Jesse, Tulip and Cassidy hit New Orleans to search every jazz club for God. They don’t find him, but do find a man in a dog costume ready for some weird kinky sex.
Subplots for this season include Cassidy’s adult son Denis who is dying and wants Cassidy to turn him into a vampire and Tulip being tracked down by a man who turns out to be her ex-husband.
Jesse meets a lounge singer and tells her both about his power, and that he’s looking for God. They’re attacked by a group of men in all-white suits, and the singer, Lara, is secretly a part of their group. They’re called the Grail, led by a completely insane man named Herr Starr, and they were after Jesse in the first place. They knew about Genesis and God’s disappearance and are tracking them both.
The Saint catches up to everyone again, and Jesse convinces him he can get the Saint into heaven, so not to kill them all please?

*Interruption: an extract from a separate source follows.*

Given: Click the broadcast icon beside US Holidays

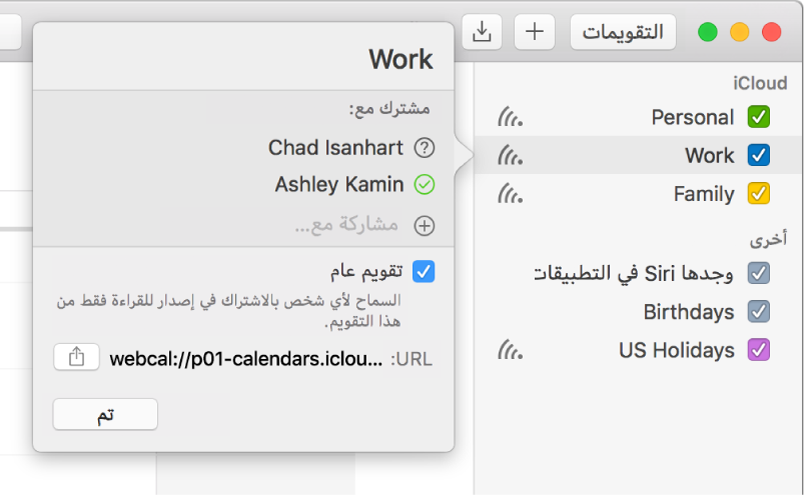Looking at the screenshot, I should point(510,351).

Jesse’s big plan is to find a soul to give to the Saint, so that he can enter heaven. Apparently collecting souls is a service provided in the world of Preacher, and Jesse heads over to the ‘Soul Happy Go Go’ company. The only soul that’s a match for the Saint is Jesse’s own, so he takes 1% of his soul to give to him. Now that the Saint has a soul, he’s not immune to Genesis and Jesse traps him in an armoured vehicle and drops it in a swamp, but tells Tulip and Cassidy he’s dead.
Back in Hell, the prison guard has learned there is an imposter and wants to find out who it is. Hitler convinces Eugene he has to escape before he’s found out as the imposter: he wouldn’t get to leave Hell over the mix-up, instead, his torture would become worse and his worst memory would be twisted into darker and darker versions.
Eugene and Hitler managed to escape Hell and sail down the River Styx. Once they return to the living world, Hitler escapes and Eugen realizes he’s probably made a really big mistake.
Herr Starr approaches Jesse and lets him in on a big secret: The Grail has been covering up God’s disappearance and protecting the Messiah. At the end of the world, Jesus’s 25th great-grandson will reveal himself as the Messiah and save humanity. Or at least, that was the plan; the great-grandson is Humperdoo, an inbred idiot who draws pictures of dogs all day.
The dog drawings trigger a memory in Jesse of the kinky dog guy at the jazz bar when he first got to New Orleans. Yep, that was God! Like, the real God. He’s into some freaky stuff.
Jesse is ready to step up and become the next Messiah, but has to rush to save Tulip, who’s been shot by the Grail and is dying.
What next
Well, Tulip’s obviously not dead, for one. We know season three is taking us to L’Angelville to meet Jesse’s voodoo-practicing family. Tulip will be resurrected, but will she be the same?
While season two opened up the world a lot more, there were parts that felt stagnant or like filler, so hopefully L’Angelville isn’t more of the same.
As for everything else – God, Herr Starr, Hitler – we’ll just have to watch and find out.